My son is 12 and just started JR. High! I can't tell you how many nights I have laid awake and worried what will happen to my sweet child. So I pulled back and thought, prayed and studied this thought and here is what I have come up with. Cut the Strings now! What? How can I cut the strings he needs me I do just about everything for him.... Then my husband sweetly reminded me that this is what we have been working so hard for. We have been taking him to counseling, therapy, tutoring, working with diet, regulating meds, Karate etc. So he will be able to have all the tools to stand on his own two feet when it is time. Now is the time to cut the strings let go and let him sink or or swim! If he fails in 7th grade it might hurt but then he might try harder. So I decided to cut the strings.
The night before his first day of school he has panic attack that he will do something wrong and that I will come and rescue him and that all the kids will think he is a mama's boy. I tell him that no matter what I won't come to school unless he is about to die! Then we come up with a Plan B if things don't go right. We both go to bed and don't sleep. I send him off the next day and he came home alive and happy! We survived the first day. The next day goes well but then he informs me that he doesn't know which bus to take and that he just gets on one and he luckily had gotten home each time! How is this ever going to work?

**Your assignment:**
Rewrite the post about a son starting junior high between "The night before" and "going to work?", inclusive, swapping "bus" for "shuttle". The listing comes from a different source than the post about a son starting junior high.

**Dataset entries:**

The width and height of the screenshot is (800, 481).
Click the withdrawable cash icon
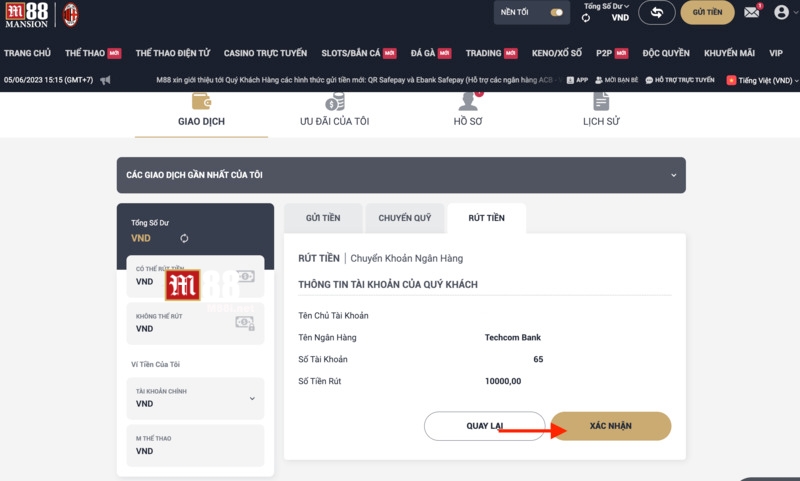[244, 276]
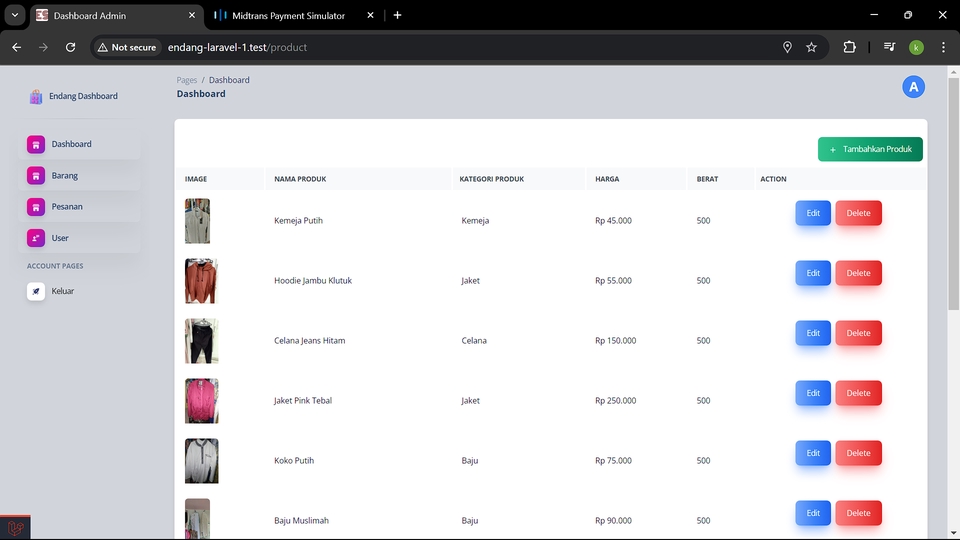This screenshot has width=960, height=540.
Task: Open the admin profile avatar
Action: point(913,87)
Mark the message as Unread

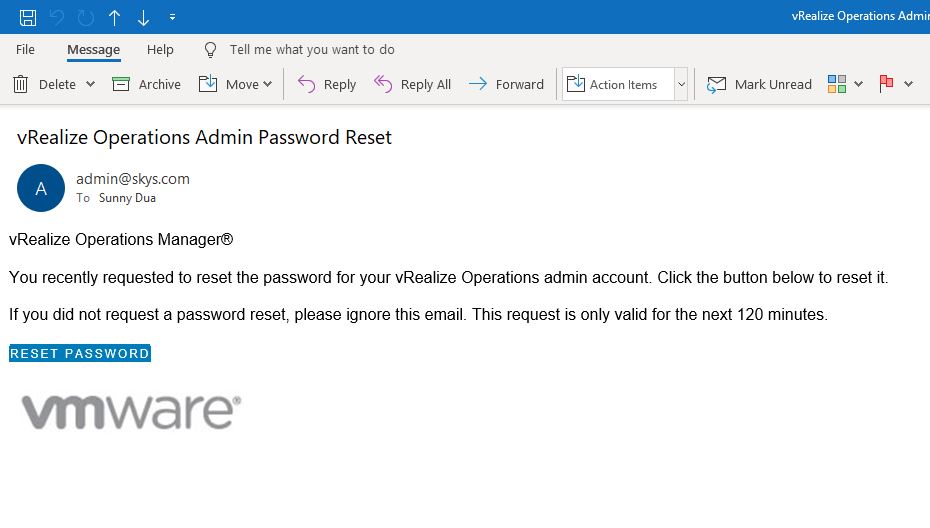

**Task solution:**
The night before his first day of school he has panic attack that he will do something wrong and that I will come and rescue him and that all the kids will think he is a mama's boy. I tell him that no matter what I won't come to school unless he is about to die! Then we come up with a Plan B if things don't go right. We both go to bed and don't sleep. I send him off the next day and he came home alive and happy! We survived the first day. The next day goes well but then he informs me that he doesn't know which shuttle to take and that he just gets on one and he luckily had gotten home each time! How is this ever going to work?